On Jan. 1, 2011, I came home from a raucous New Year’s Eve party (raucous being defined as a party involving copious amounts of leftover Christmas cookies and a dozen rounds of Just Dance 2), I got onto Facebook.

After scrolling through several “Happy New Year’s!” status updates, I came across a video posted by an author I’ve “liked.” The video was called “2010: Go Do Fireworks, Just the Way You Are” and was a composition of 365 photos, one for every day of 2010, set to music.

The pictures were of friends and family, cities, homes, everyday things that define daily life, set into motion in such a way that made them elegant and warm. It was just happy – a year of life and love laid out to be remembered.

I decided immediately that I wanted to do it too.

Like a lot of people, I don’t do well with New Year’s resolutions. Or rather, I do really well for about a week, and then slowly trickle into laziness until I just give it up entirely.

But this was different: 2011 is promised to be a big year; I’m graduating high school and starting college, my brother and his wife are having their first child, everything is changing and growing and rearranging. I want to remember 2011.

So, in the spirit of getting off on the right foot, I grabbed my camera (an orange Canon PowerShot SD 1200, if you’re curious) and took a picture of what I was doing right then: relaxing in bed, watching YouTube videos on my laptop. The picture caught my clock in the background, showing the time to be 1:03 a.m., New Year’s Day.

Now it’s April, almost four solid months later, and I’ve succeeded in carrying my camera around wherever I go and taking pictures every day. I’ve taken just over 800 pictures so far; whittling them down to one for each day will be quite the task.

Granted, some days the pictures are more interesting than others. Sometimes, a Wednesday is just a Wednesday, defined by nothing more exciting than wake up, school, home, sleep. Some days it’s a challenge to find something new and interesting to photograph, but I think it makes me better; it forces me to look beyond what I normally see and find something different.

More than anything, this project is a record. Of births and birthdays, adventures, everyday kind of days, friends, family, change, life. The year is a third of the way over, with the most exciting months just on the horizon. Having this living diary of my year has been more fun and creative than I would have imagined, and every day I get excited about what I might find to capture.

This is a great project for anyone to take up.
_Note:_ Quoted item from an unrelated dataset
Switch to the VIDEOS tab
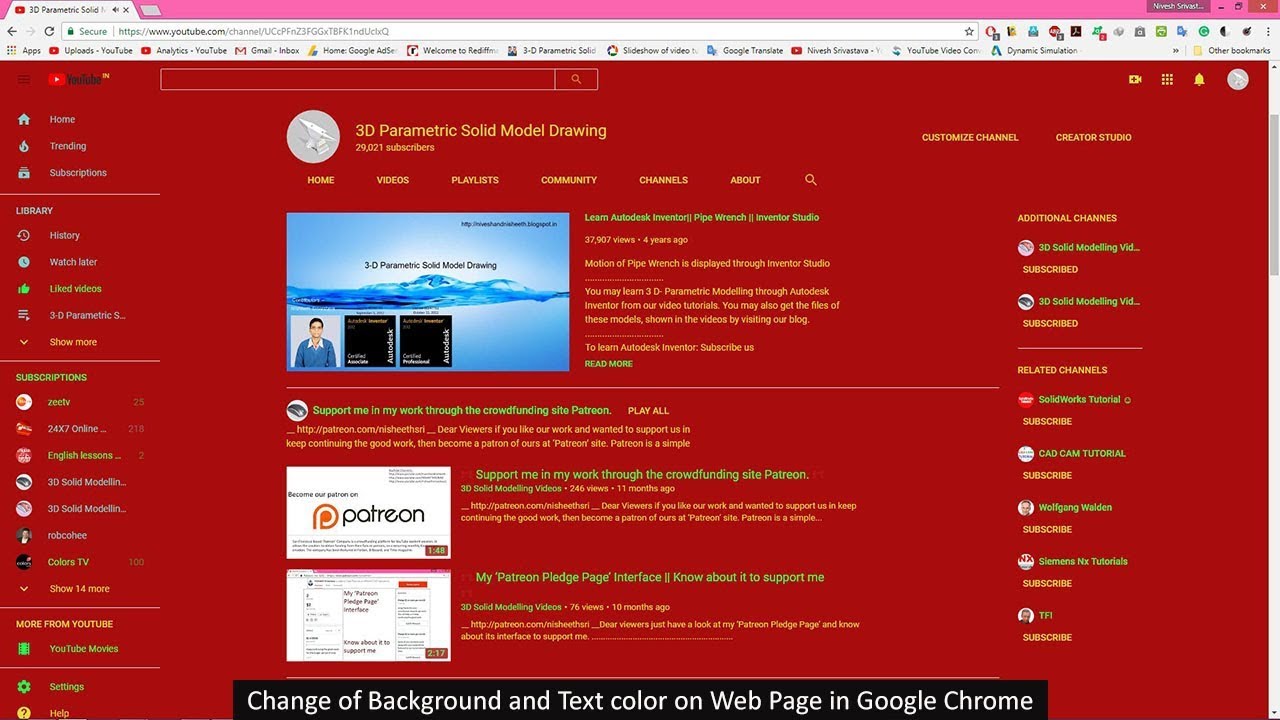The image size is (1280, 720). [392, 180]
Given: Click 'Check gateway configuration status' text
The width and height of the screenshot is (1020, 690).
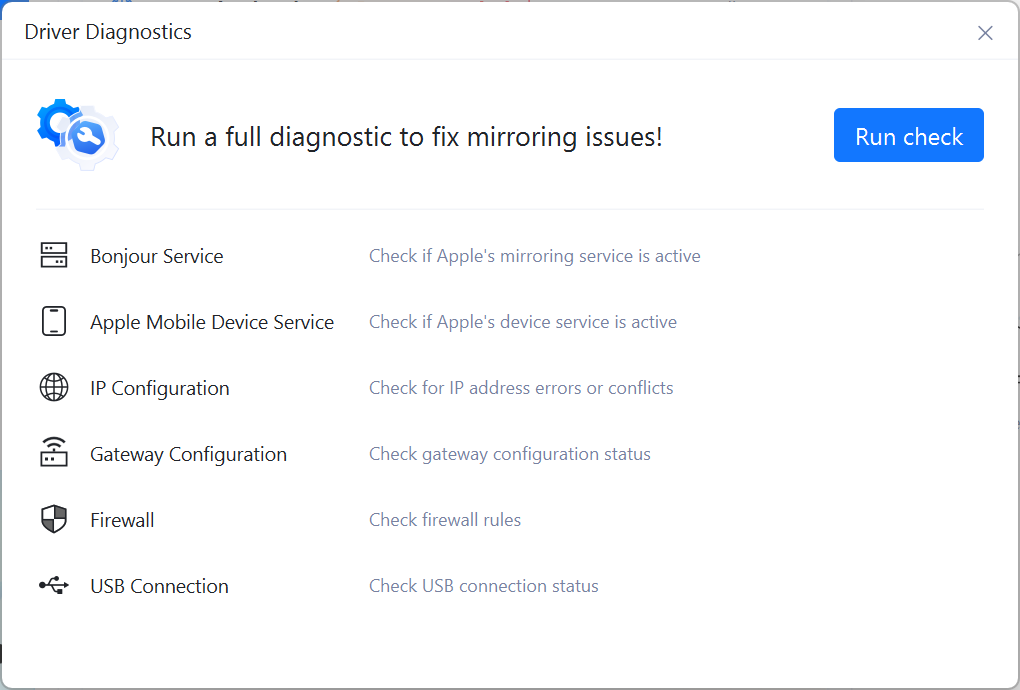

Everything has a built in camera these days, and all it takes is some dedication to start your own “Year in Pictures.” There’s even a great website for it, www.365project.org, where you can post pictures and connect with others doing the project.

Life is found in the everyday moments, and it’s been an eye-opening experience to routinely record those moments in pictures. Pick up your camera and try it for yourself.